Das Fahrzeitbudget (allgemein ohne Bremsen)
Ganz allgemein würde ein Hochgeschwindigkeitszug, der genau 31 Minuten mit durchgehend genau 295 km/h fahren kann, eine Strecke von 152 km zurücklegen. Auf die Budgets umgelegt:
- BuB-Budget: 0 min, da der Zug durchgehend mit seiner Höchstgeschwindigkeit fährt.
- HG-Budget: wäre also 31 min.
- Z‑Budget: 0 min.
Diese Bilanzierung ist in Abbildung 1 dargestellt.
Das Fahrzeitbudget (allgemein mit Bremsen)
Nun wird es komplizierter: An den Endpunkten der Strecke soll jeweils gehalten werden, dafür brauchen wir ein Beschleunigungsundbremsbudget. Unser ICE kann in etwa so schnell beschleunigen wie bremsen, also sind die Wege und Zeiten identisch (für den Physiker ist Bremsen einfach negatives Beschleunigen). In meiner Rechnung (Details, Hintergrundinformation) ergibt sich für den Beschleunigungsvorgang (auf 295 km/h) fast 7 Minuten (und eine Strecke von fast 25 km). Die Bilanz lautet wie folgt:
- BuB-Budget: 14,0 min, die sich aufteilen auf 7,0 min für’s Beschleunigen und 7,0 min für’s Bremsen. In den 7,0 min werden jeweils 25 km zurückgelegt, in Summe benötigt das BuB-Budget 50 km.
- HG-Budget: Es verbleiben damit 17,0 min. In dieser Zeit kann eine Strecke von 83,6 km zurückgelegt werden.
- Z‑Budget: 0 min.
Bilanz: BuB-Budget plus HG-Budget ergeben zusammen 31 min. Addieren wir die Strecken, so kommen wir auf 133,6 km. Anders formuliert: Aus 31 Minuten Fahrzeit ergibt sich eine Reichweite von 133,6 km — siehe Abbildung 2.
Im Vergleich zur durchgehenden Fahrt ohne Beschleunigung und Bremsen lassen sich 152 km in 31 Minuten überwinden, als ca. 18 km mehr.
Das Fahrzeitbudget (mit Bremsen und Zuschlag)
Eine Sache fehlt noch: Das Zuschlagsbudget. Die Vorgabe von 31 Minuten wird die im Fahrplan verwendete Zeit darstellen — diese sollte aber bereits einen Fahrzeitzuschlag beinhalten. Also:
1. BuB-Budget: Wie zuvor 14 min und eine Strecke von 50 km.
2. HG-Budget: Es verbleiben von den oben genannten 17 min (minus 3,8 min) noch 13,2 min. In dieser Zeit können 64,9 km zurückgelegt werden.

Datensätze:
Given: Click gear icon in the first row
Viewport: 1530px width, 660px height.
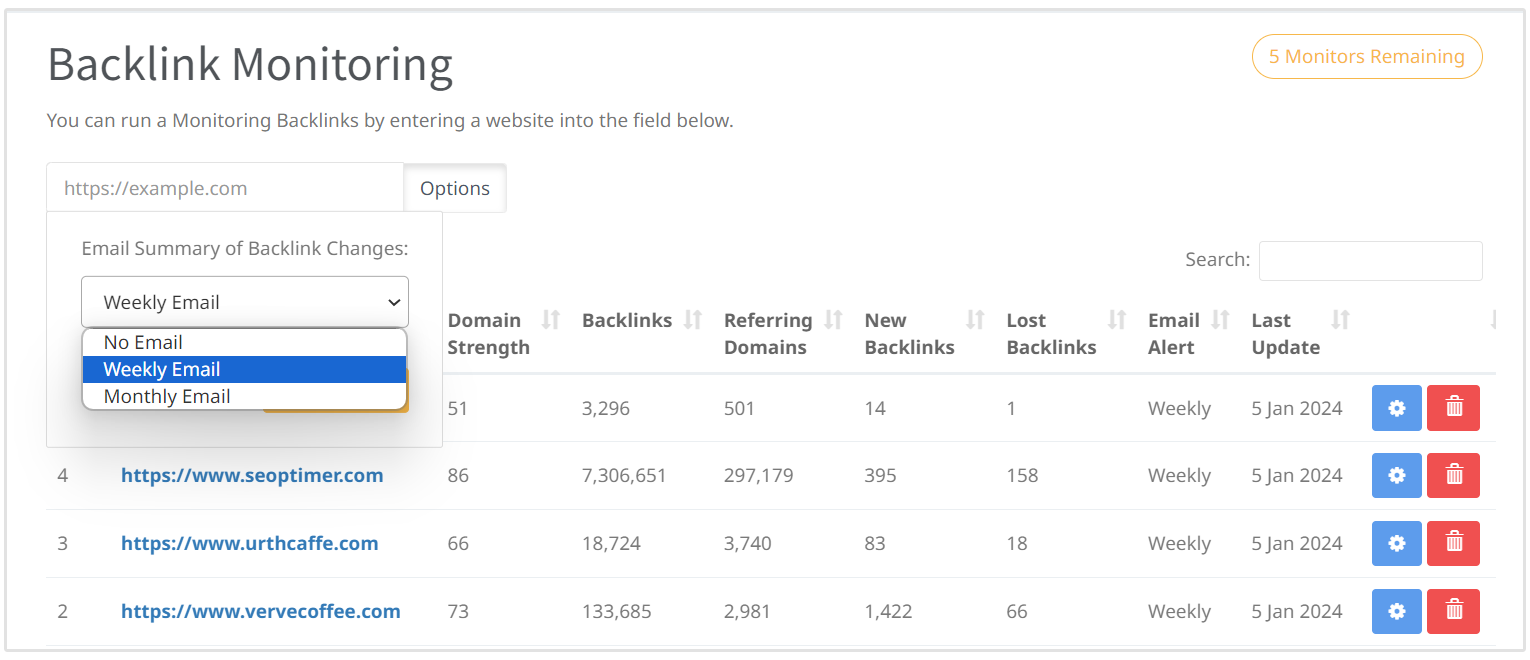Looking at the screenshot, I should coord(1396,408).
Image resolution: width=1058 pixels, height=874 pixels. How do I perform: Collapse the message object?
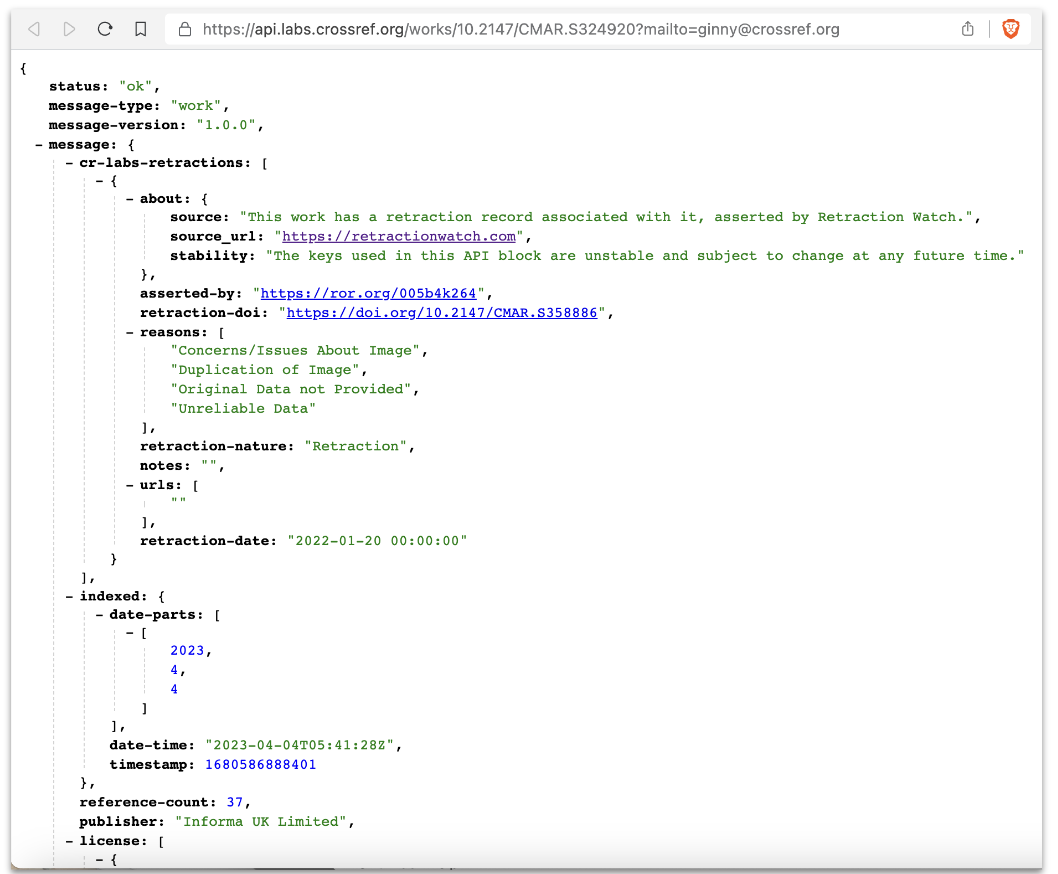coord(38,143)
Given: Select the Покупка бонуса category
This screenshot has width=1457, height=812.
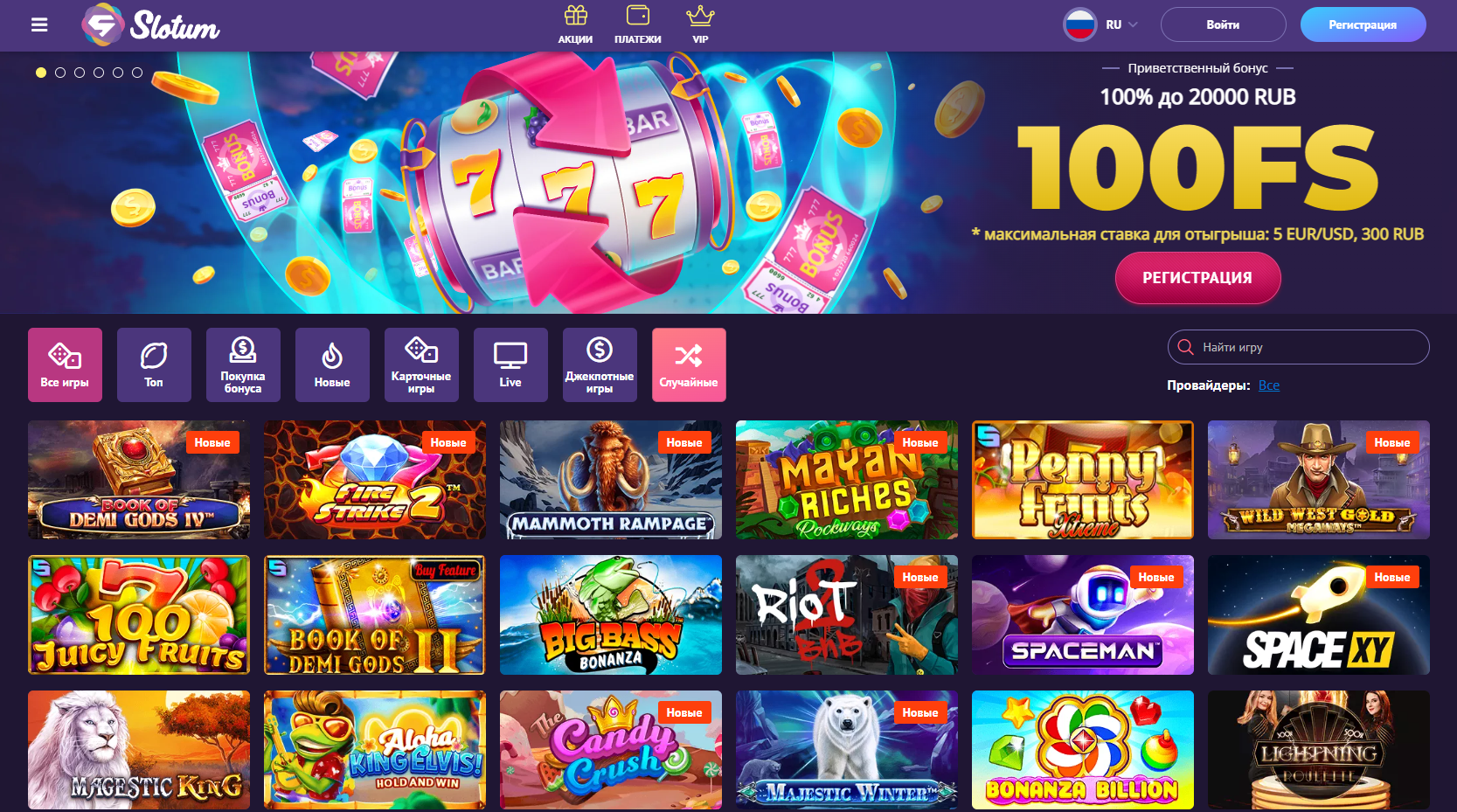Looking at the screenshot, I should [243, 364].
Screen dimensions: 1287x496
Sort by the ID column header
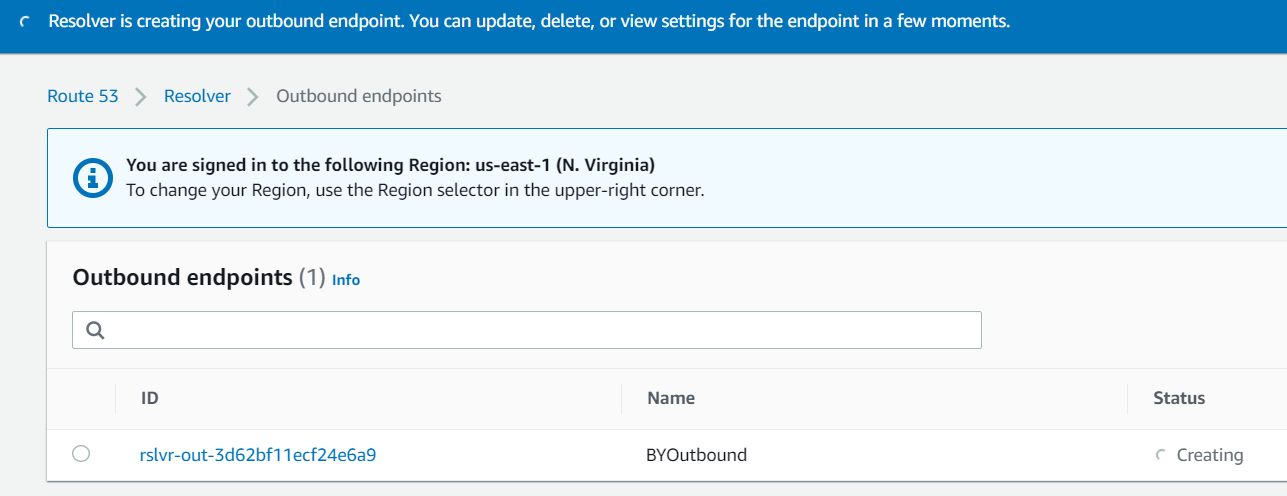pos(150,398)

__AUFGABE__
Schreib den Text über das Fahrzeitbudget des Hochgeschwindigkeitszugs im Anschluss an seinen letzten Satz weiter.

__ERGEBNIS__
3. Z‑Budget: Unter der Annahme eines ca. 14% Zuschlags zur reinen Fahrzeit ergibt sich eine reale Fahrzeit von 27,2 min. Mit dem Z‑Budget wäre die Bilanzierung vollständig: 27,2 min + 3,8 min = 31 min.
Bilanz: Unter Berücksichtigung eines Fahrzeitzuschlags können 114,9 km in 31 min zurückgelegt werden. Die Berücksichtigung eines Fahrzeitzuschlags, einer Reserve, bedeutet eine ca. 18,7 km kürzere Strecke im Vergleich ohne Rerserve! Siehe Abbildung 3.
Länge einer NBS Hannover-Bielefeld
Mit diesem Hintergrundwissen möchte ich den Blick auf eine NBS Hannover-Bielefeld werfen. Zentral wird also die Frage sein, welchen Einfluss die Einmündungsbereiche der NBS in die Bestandsstrecke auf das BuB-Budget haben. Diese Bereiche verlängern bzw. vergrößern das BuB-Budget, z.T. sogar ganz erheblich. Da das Gesamtbudget vorgegeben ist, kann es nur auf Kosten der anderen beteiligten Budgets gehen … .
Für die Landeshauptstadt von Niedersachsen, also im östlichen Abschnitt, hat das Planungsteam bereits solche möglichen Einmündungen identifiziert:
- Seelze. Die Ausfädelung liegt westlich der S‑Bahn-Station Hannover-Letter und östlich des Seelzer Rangierbahnhofs.
- Lohnde, westlich der Brücke über den Mittellandkanal.
- Gümmer. Westlich der Querung von der BAB A2 mit der Bahnstrecke Wunstorf-Hannover (und westlich der S‑Bahn-Station Dedensen-Gümmer.
Im westlichen Bereich gibt es laut Grobkorridorkarte drei Bereiche, in denen eine Hochgeschwindigkeitsstrecke einmünden kann:
- Nördlich von Herford,
- Nördlich von Brake,
- Bereich zwischen Bielefeld bis Brake (Schildesche).
Mit diesen Einmündungen bzw. Abzweigen lässt sich das erste NBS Hannover-Bielefeld spezifische Fahrzeitbudget errechnen. Die Ergebnisse stehen in der folgenden Tabelle.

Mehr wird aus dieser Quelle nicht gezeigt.